The approximately 45 legal online sportsbooks in the U.S. range from national powerhouses, such as BetMGM and Caesars Entertainment, to Draft Kings and FanDuel, which have successfully navigated the path from daily fantasy sites to sports betting providers; smaller operators include Betly, which operates in Arkansas and West Virginia, and Wagr, available only in Tennessee.
At Wednesday’s SBC “Leader’s Panel – Wave 2.0 – U.S. Sports Betting Innovation,” participants agreed on one thing: Not every sportsbook will survive over the next few years. Moderator Cathryn Lai, OpenBet chief commercial officer, wanted to know what factors are most important for sportsbooks going forward.
The answer, simply, is differentiation. For Rush Street Interactive CEO Richard Schwartz, that means his sportsbook is not solely about acquisition, but keeping players who are “in the funnel.”
“If you don’t have the retention and mechanics built the right way, you’re going to lose a lot of those players and be very inefficient,” Schwartz said during the panel at the SBC Summit North America at the Meadowlands Exposition Center in New Jersey. “So the goal for success is to create a great user experience, earn the trust of the players, make sure they realize they play with you, and do the little things for them to make a difference, including automated audit function and some other things other operators don’t do.”

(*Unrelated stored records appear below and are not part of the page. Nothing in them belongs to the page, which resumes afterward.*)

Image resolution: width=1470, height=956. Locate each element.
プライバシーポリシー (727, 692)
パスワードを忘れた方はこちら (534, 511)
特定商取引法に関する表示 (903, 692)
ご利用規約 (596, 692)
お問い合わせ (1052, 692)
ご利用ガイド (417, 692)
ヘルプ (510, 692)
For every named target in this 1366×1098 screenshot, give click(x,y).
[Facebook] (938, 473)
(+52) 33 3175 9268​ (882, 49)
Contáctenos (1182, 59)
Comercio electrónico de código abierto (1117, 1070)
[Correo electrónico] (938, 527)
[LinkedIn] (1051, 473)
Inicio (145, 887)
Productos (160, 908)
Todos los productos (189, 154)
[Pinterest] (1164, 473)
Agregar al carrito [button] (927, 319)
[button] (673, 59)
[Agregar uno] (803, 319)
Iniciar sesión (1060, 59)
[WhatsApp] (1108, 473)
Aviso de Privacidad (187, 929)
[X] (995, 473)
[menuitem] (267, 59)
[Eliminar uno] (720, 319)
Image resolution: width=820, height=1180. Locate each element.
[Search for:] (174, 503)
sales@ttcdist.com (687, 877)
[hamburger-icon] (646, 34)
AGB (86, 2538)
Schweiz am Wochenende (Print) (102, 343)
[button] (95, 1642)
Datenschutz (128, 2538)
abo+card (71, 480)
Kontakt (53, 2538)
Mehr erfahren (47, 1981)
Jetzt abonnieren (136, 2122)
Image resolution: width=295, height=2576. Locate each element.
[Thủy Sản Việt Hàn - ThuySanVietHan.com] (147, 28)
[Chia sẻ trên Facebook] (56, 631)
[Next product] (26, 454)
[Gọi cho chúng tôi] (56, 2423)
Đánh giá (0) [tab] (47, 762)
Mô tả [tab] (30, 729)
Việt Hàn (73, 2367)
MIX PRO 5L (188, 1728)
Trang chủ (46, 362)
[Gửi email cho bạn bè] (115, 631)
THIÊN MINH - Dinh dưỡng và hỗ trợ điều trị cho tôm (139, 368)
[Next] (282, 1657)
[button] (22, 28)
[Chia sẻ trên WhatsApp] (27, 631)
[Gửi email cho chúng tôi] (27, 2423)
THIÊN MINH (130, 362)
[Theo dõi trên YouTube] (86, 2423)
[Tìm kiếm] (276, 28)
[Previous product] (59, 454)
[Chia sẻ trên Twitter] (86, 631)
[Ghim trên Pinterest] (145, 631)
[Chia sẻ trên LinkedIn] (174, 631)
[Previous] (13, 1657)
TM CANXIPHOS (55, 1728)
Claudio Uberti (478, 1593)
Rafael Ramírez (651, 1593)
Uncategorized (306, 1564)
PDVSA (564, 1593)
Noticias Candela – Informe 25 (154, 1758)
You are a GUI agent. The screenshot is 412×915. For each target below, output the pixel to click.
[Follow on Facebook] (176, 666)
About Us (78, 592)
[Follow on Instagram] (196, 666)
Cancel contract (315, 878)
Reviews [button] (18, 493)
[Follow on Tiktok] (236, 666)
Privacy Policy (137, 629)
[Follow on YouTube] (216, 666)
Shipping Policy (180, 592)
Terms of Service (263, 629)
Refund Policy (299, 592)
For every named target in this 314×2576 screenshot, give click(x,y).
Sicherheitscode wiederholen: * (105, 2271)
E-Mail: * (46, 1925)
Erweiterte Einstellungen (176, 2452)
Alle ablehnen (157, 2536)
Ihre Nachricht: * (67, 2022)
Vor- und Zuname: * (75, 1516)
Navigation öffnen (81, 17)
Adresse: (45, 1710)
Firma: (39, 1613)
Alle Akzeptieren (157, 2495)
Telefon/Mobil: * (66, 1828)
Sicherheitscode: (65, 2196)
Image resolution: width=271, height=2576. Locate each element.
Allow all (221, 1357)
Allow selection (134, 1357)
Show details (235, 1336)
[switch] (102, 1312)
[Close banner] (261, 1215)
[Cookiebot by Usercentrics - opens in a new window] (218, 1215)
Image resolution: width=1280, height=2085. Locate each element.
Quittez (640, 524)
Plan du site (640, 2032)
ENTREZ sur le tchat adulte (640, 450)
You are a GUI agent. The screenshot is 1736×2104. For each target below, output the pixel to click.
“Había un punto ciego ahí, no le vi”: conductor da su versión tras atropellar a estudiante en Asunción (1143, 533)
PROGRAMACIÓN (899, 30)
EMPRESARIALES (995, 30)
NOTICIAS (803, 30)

Large sums have been spent on player retention by sports-betting companies. In August 2021, Caesars Sportsbook announced it would spend $1 billion on promotions. It’s estimated that FanDuel spent $1 billion on marketing and promotions in 2021 alone.
There are indications that gaming operators are pulling back from exorbitant budgets; in February 2022, Caesars announced it would reduce its advertising spend for sports betting.
“We really have to take a look at as an industry, what’s currently happening from an acquisition standpoint,” said Marina Bogard, Bettson Group managing director for North America. “It’s just not sustainable. No one is making money, everyone is in the red, and it doesn’t over the long-term build brand loyalty.”
Instead, Bogard thinks sportsbook operators should find niche areas specific to their companies that create what she termed “stickiness.”
But in their haste to establish themselves as preeminent providers of sports betting, are companies forgetting that the sports betting margins are low, with most estimates ranging from 4.5%-5%? Sun Gaming & Hospitality CEO Bobby Soper compared online sports betting to poker at brick-and-mortar properties.
“It’s low margin,” Soper said, noting that the real online moneymaker in the U.S. will be igaming. “It takes up a lot of real estate, so it’s costly. And at the end of the day, you’re not paying the bills with poker. That’s just a fact of life. But it’s complementary and can drive incremental revenue to those bank games that do provide high margins and do pay the bills.”
BetMGM Chief Revenue Officer Matt Prevost resisted Soper’s comparison. “With all due respect, sports betting is much, much bigger than poker. I think it can absolutely be a profitable business in its own right, in a given state and very importantly, with the right tax set-up.”
But what might work best are omnichannel approaches with land-based gaming, igaming and sports betting connected to one another. Bogard said that low-margin sportsbooks can survive, depending on manageable taxation.
“But if you can incorporate an omnichannel approach, with igaming and other avenues for players to wager and create a bigger share of wallet, even if you don’t have a retail establishment, that’s where the success and margins will come in.”